With the first day of school in area districts just weeks away, parents should make sure they get their kindergartners and ninth-graders in to see the dentist.
‘”It is Iowa law that every kid enrolled in public school entering kindergarten and ninth-grade have a dental exam,” said Matthew Wettach, a dentist with the Family Dental Health Service in Mt. Pleasant.
According to the Iowa Department of Public Health website, the purpose of the dental screening requirement is to improve the oral health of Iowa’s children. Dental screenings help with early detection and treatment of dental disease, promote the importance of oral health for school readiness and learning, and contribute to statewide surveillance of oral health.
A dentist or a physician can perform the mandatory exam for a kindergartner, but a ninth-grader is required to be seen by someone in the dental field, Wettach explained.
Wettach said that although a child has to have a dental exam when they are 5 or 6 years old and entering kindergarten, it is actually recommended a child see a dentist earlier.
“It is recommended they be seen during their first year or at the first sign of baby teeth coming in,” he said. “A lot of people think kids only have baby teeth, so it isn’t important, but it is.”

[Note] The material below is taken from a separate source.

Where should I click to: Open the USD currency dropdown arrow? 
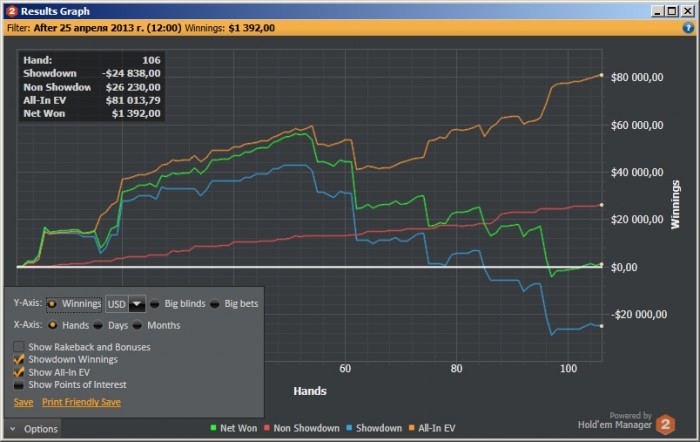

A dentist can check earlier for concerns and catch them before a child is in discomfort and pain, explained Wettach. At those early appointments, a dentist checks to see how many teeth the child has and if they are developing on a typical timeline. A dentist checks the shape of the teeth because abnormally shaped teeth could indicate other health concerns that need to be addressed. The soft tissue around teeth also is checked to be sure there are no infections or concerns.
Wettach said the most common concern found during a child’s exam is early childhood cavities.

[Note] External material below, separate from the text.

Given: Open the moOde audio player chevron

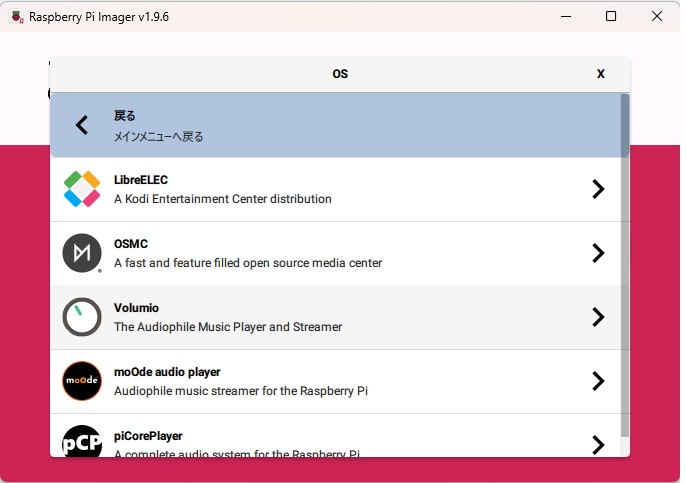Looking at the screenshot, I should pos(598,381).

“This is due to high sugar drinks in diets and not cleaning teeth after,” he said. “Many juices are labeled as healthy, but they have lots of sugar. Parents put juice in a bottle at night. The sugar sits on their teeth all night and it results in severe consequences to baby teeth.”
Wettach said those consequences could led to children losing their baby teeth earlier, and during the long wait for their adult teeth to come in, they could have a poor diet and be less healthy because it is difficult to chew with no teeth.
“It is recommended that child care providers put water or milk in bottles, milk with calcium because it will strengthen teeth,” said Wettach.
Wettach added that early childhood dental visits also allows children to get accustomed to visiting the dentist.
“A visit to the dentist doesn’t have to be associated with pain and anxiety,” he said. “A kid can remember coming to the dentist and having his teeth counted and that it didn’t hurt.”
The visits also allow a dentist to talk to parents about any issues that are found and educate them about their child’s dental care.
Wettach feels finding a permanent dental home for children is better than switching from provider to provider.
“It’s easier for older people to switch providers, but for younger kids, they are more comfortable when they can see the same person and build a trust,” he said. “They like seeing a familiar face and they are less scared and anxious.”
Wettach said the process to finding a dental home has changed. In the past, people would look in the telephone book yellow pages under ‘dentist,” but now they can use Google or other internet search engines to seek out dentists.
“It’s easier, but it’s complicated because where do you choose to go?” he continued. “But parents will find that those in the dental field are very compassionate and want to see kids at a younger age, keep them out of pain and happy.”
“Look on the internet. Ask family and friends about the dentists they visit, and start the process,” Wettach said.